性や麻薬にみる欲求の抑制・無抑制

2015年08月14日 | 中庸としての節制(節制論5)

5-1-4-4. 性や麻薬にみる欲求の抑制・無抑制
 食では、快楽でないもの、美味でないものも、それどころか嘔吐しそうな不快なものも必要な栄養ならと摂取する。だが、性の営みは、快楽にならないのであれば、すすんでこれに関わることはない。飲酒も同様で、これを不快とする下戸は、飲酒欲求をもたない。飲酒する者は、これを快楽としている者である。
 食では、摂取の促進・抑制・無抑制は、複雑である。砂糖ひとつとっても、他の食品との組み合わせ次第で、これを無抑制にとどめることもあれば、抑制の筆頭にあげる場合も出てくる。だが、性欲の場合は、きわめて単純である。夫婦の間なら、原則、無抑制・促進になる。
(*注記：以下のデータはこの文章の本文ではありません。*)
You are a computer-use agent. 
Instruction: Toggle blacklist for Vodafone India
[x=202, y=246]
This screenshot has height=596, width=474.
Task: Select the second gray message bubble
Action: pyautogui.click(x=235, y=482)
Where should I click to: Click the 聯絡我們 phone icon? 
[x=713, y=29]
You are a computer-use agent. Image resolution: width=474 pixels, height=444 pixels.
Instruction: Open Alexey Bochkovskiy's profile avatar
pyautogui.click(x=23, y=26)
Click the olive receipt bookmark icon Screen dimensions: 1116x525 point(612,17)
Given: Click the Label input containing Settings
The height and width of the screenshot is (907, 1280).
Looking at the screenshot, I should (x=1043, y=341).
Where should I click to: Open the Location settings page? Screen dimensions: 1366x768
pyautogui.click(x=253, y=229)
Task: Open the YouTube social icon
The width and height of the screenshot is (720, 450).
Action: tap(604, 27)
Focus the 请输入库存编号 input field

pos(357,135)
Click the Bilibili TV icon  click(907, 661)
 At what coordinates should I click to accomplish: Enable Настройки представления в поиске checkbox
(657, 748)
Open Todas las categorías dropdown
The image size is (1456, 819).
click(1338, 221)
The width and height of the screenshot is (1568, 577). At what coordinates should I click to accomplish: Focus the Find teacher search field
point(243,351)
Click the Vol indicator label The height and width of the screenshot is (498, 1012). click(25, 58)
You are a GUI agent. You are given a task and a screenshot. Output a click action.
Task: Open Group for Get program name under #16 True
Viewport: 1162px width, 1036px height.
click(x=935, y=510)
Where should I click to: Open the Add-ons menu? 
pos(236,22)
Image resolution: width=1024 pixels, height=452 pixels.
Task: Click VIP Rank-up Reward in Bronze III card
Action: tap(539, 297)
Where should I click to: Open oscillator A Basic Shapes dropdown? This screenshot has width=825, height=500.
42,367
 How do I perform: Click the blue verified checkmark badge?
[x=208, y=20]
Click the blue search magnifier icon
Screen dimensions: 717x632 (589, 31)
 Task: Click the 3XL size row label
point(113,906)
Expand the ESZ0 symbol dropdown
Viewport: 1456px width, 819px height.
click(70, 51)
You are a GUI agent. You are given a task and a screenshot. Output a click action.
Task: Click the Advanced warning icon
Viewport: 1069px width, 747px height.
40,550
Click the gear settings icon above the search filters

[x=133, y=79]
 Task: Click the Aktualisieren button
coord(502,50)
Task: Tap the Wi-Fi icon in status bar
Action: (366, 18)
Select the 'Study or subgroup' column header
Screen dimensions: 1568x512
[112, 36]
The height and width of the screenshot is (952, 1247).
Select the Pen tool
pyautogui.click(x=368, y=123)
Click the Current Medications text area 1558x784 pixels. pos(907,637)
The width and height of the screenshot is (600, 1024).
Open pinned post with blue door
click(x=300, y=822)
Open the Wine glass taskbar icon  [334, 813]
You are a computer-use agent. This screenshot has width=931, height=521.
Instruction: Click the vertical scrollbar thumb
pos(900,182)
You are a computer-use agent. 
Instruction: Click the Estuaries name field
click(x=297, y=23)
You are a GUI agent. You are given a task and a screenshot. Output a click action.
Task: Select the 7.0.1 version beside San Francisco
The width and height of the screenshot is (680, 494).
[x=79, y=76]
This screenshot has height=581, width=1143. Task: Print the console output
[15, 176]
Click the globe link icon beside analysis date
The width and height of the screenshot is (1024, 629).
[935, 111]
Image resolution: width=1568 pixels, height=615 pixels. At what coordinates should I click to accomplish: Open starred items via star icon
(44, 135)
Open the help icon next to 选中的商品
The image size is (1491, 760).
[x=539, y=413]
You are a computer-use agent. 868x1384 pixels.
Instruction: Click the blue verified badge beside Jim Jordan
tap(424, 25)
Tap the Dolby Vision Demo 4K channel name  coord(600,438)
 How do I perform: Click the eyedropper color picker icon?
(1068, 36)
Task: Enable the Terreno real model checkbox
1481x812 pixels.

かつそれ以外の相手については、全面的に抑制して禁じることを節制は求める(食でも、自分のお膳やトレイに載せたものだけに限定して、よそのお膳からとるのは、ご法度・禁止ということで、性的節制と同様の方式をとることもある)。
 飲酒(酩酊)の快楽は、美酒も安酒もまったく同一で、性の快楽の有り方に似ている。性の快楽享受においては、さらに、どんな場合も同一量の快楽にとどまり量的には調整はできず無抑制になるが(つねに、自分の作り出す同量の快楽、つまり男子なら射精の絶頂感で、放尿の快楽とちがい中断できるほどの持続性はない)、酒の酩酊の快楽は、その摂取量で、ほろ酔いから泥酔までの違いがでる。その点での分量の抑制をし、快楽(酩酊)の回数を抑制するのが節酒である。